The US Dollar is anticipated to trade within a range of 7.1170 to 7.1290 in the short term. UOB Group’s FX analysts suggest that the currency has potentially entered a range-trading phase, fluctuating between 7.1120 and 7.1330 over a longer period.
Range Trading Insights
Recent observations indicated a lower and slightly narrower trading range of 7.1187 to 7.1273, without providing new insights into future movements. The expectation remains for the US Dollar to continue range-trading within the boundaries of 7.1170 and 7.1290 under current conditions.
Since last Friday, insights have been consistent with the belief that the US Dollar has stabilised within a range of 7.1120 to 7.1330. The FXStreet Insights Team consists of journalists curating selected market observations from various experts, providing notes and insights from both commercial and analyst perspectives.
We see the USD/CNH pair entering a phase of range-bound trading, likely staying between 7.1120 and 7.1330 for the next few weeks. The price action gives no fresh clues for a major directional move, suggesting a period of consolidation. This view is supported by a lack of immediate catalysts that would push the pair out of this tight corridor.
For derivatives traders, this environment favors strategies that profit from low volatility and time decay. Selling options, such as through iron condors or short straddles with strikes outside the expected 7.1120-7.1330 range, could be an effective approach. These positions benefit as long as the currency pair remains stable and does not experience a sharp breakout.
Economic Data and Stability
This stability is underpinned by recent economic data from both the US and China. China’s latest Q3 GDP figures showed managed growth right around 4.9%, and the People’s Bank of China has consistently set its daily fixings to curb volatility. In the US, the Federal Reserve’s decision last week to hold interest rates steady, combined with core inflation moderating to 2.8%, has calmed dollar movements.

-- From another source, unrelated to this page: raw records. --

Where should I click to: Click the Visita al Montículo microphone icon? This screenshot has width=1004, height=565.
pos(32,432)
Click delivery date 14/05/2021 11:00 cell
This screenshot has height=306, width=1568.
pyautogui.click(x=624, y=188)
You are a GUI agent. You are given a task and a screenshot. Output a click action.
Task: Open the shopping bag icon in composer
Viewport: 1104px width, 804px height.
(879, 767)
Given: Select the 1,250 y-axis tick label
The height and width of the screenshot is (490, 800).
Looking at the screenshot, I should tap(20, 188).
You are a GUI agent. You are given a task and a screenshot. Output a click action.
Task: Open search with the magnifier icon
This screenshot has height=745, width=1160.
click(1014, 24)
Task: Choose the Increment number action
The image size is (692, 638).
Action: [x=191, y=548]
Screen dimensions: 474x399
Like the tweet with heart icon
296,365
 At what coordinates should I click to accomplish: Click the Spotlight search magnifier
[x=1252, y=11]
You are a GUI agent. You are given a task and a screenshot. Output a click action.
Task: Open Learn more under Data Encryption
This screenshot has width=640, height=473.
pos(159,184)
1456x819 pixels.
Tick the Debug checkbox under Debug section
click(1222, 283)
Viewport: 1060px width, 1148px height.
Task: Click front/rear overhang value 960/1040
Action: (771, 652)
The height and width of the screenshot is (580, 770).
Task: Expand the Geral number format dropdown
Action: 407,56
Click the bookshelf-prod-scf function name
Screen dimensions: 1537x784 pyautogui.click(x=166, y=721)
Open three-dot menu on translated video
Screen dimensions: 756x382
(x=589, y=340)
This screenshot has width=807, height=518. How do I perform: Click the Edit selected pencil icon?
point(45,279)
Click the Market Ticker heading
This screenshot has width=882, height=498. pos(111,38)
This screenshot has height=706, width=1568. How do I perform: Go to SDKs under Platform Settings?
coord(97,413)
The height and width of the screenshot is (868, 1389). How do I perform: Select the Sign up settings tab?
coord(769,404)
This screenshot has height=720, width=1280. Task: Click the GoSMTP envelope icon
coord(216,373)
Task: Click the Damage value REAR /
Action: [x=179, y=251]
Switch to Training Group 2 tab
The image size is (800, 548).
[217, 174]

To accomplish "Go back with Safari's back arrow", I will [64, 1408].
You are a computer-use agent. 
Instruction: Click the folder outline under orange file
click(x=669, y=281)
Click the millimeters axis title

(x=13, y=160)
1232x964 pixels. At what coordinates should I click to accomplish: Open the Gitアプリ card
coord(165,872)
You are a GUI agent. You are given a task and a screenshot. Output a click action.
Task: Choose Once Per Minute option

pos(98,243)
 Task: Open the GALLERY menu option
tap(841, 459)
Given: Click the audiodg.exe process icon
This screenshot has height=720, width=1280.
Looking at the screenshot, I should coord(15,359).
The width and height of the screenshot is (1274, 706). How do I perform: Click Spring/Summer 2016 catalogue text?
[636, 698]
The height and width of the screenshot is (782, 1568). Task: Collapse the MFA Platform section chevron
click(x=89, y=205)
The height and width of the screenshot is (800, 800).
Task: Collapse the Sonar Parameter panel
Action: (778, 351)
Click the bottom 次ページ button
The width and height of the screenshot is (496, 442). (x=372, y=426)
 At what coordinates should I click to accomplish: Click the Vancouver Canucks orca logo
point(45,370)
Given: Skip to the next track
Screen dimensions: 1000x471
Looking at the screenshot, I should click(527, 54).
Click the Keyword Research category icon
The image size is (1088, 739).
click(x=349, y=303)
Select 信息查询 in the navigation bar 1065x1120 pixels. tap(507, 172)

Market pricing reflects this calm, as we’ve seen one-month implied volatility in USD/CNH options drop to near 3.2%, a multi-month low. This indicates that the market is not expecting any significant price swings in the near term. This contrasts sharply with the higher volatility we observed back in 2023 when uncertainty around global central bank policy was at its peak.
Looking back, the current stability is a departure from the more volatile periods driven by the inflation shocks of the early 2020s. We believe that with both the Fed and PBoC signaling a preference for stability, the path of least resistance for the pair is to remain sideways. Therefore, a strategy that harvests premium from this lack of movement seems most appropriate.
The main risk to this view would be a decisive break below 7.1120 or above 7.1330. A move beyond these levels would signal that the range-trading phase has ended, requiring traders to quickly adjust their positions. Any unexpected geopolitical news or surprising economic data would be the likely trigger for such a breakout.